Die Niederländerin ließ sich jedoch nicht verleiten und fuhr zunächst an der Seite von Birgit Hollmann, danach alleine ihr Tempo und rückte somit immer näher an die müde werdende Kupfernagel heran. In die letzte 2,5 Kilometer lange Runde gingen beide Frauen gemeinsam. Im Ziel jedoch war von der Weltmeisterin nichts mehr zu sehen – mit einem großen Vorsprung sicherte sich van den Brand den Sieg. Kupfernagel kam erst gut eine halbe Minute später gemeinsam mit Birgit Hollmann ins Ziel. Es stellte sich heraus, dass Kupfernagel in der Sandpassage gestürzt war und das Vorderrad wechseln musste. So blieb lediglich Rang zwei, dachte man… im Nachhinein wurde die Berlinerin vollends aus dem Rennen genommen, da sie das Rad abseits der regulären Wechselzone austauschte. Im Hinblick auf die Weltmeisterschaft Anfang nächsten Jahres bleibt jedenfalls festzuhalten, dass es keinesfalls ein Selbstläufer für die amtierende Weltmeisterin werden wird.



van den Brand siegt...
... und sieht gut aus.


Männer-Rennen: Stevens! Und sonst niemand!

Jens Schwedler: Cross-Urgestein

Hanna und ich versammelten uns vor den Holzplanken und warteten auf das Männer-Rennen. Als sensationsgeile und blutrünstige Zuschauer lauerten wir natürlich auf spektakuläre Stürze an dieser Stelle und es dauerte nicht lange, da erwischte es Elmar Hantzsch vom Team Heinz von Heiden… fast. Beim Sprungansatz mit geschultertem Rad über die künstlichen Hindernisse hätte es ihn beinahe aus den Schuhen und gegen die Bretter geschmissen, aber irgendwie, ich weiß nicht wie, verhinderte er gerade so den sicher geglaubten Sturz. Kurioserweise passierte dies ausgerechnet zu dem Zeitpunkt, als ich ihm ein paar Grüße von unserer c4f-Svenja zugerufen habe. Ob das jetzt im Zusammenhang mit dem Sturz steht? Ich jedenfalls weise jedwede Schuld von mir.
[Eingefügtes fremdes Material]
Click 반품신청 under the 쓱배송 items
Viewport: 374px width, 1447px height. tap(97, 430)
Beim Rennen selbst spielte er hingegen keine Rolle, im Gegensatz zu der geballten Stevens Racing Team-Macht, die wie eine Heuschreckenplage über die deutschen Crossfelder einfällt. Zum Leidwesen der deutsche Fans spielen die einheimischen Fahrer wie der amtierende Champion Jens Schwedler, der mit seinen 36 Jahren seine letzten Cross-Rennen in Angriff nimmt, oder Malte Urban im Stevens-Team nur die zweite Geige. International gar nur die dritte, aber immerhin im Deutschland-Cup die erste. Na gut – da werden die ausländischen Fahrer auch nicht gewertet, aber jeder hat bekanntlich mal klein angefangen...



Das Stockerl: Heule, van den Bergh, van Gils (v. links)
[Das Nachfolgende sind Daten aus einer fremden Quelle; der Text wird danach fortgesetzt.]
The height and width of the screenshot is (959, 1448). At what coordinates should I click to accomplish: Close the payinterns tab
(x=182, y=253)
Dominiert wurde das Galopp-Crossing von einer Vierergruppe um die beiden Schweizer Christian Heule und Simon Zahne sowie die beiden Niederländer Camiel van den Bergh und Wilant van Gils. Allerdings gab es keine nationalen Koalitionen, wie zu vermuten gewesen wäre, da van den Begh und Heule jeweils in einem Team, ja, ihr wisst schon – im Stevens-Team fahren. Schlussendlich setzten sich beide auch durch und verbuchten einen weiteren Doppelsieg für die erfolgsverwöhnte Equipe. Es siegte Camiel van den Bergh vor Heule.

Im Deutschland-Cup geht es weiter mit dem Rennen in Güstrow am 16.10. und während man sich im benachbarten Hamburg-Harburg bereits auf die DM freut, will man auf der Galopprennbahn hoch hinaus. Organisator Werner von Hacht beabsichtigt, in Zukunft ein Weltcup-Rennen nach Hamburg zu holen. Ob ein solches Event auch die große Tribüne füllen wird, bleibt abzuwarten. Letztlich kommt es auf die Promotion an. Ein Versuch wäre es allemal wert, denn Cross gehört definitiv zu den zuschauerfreundlichsten Radwettbewerben.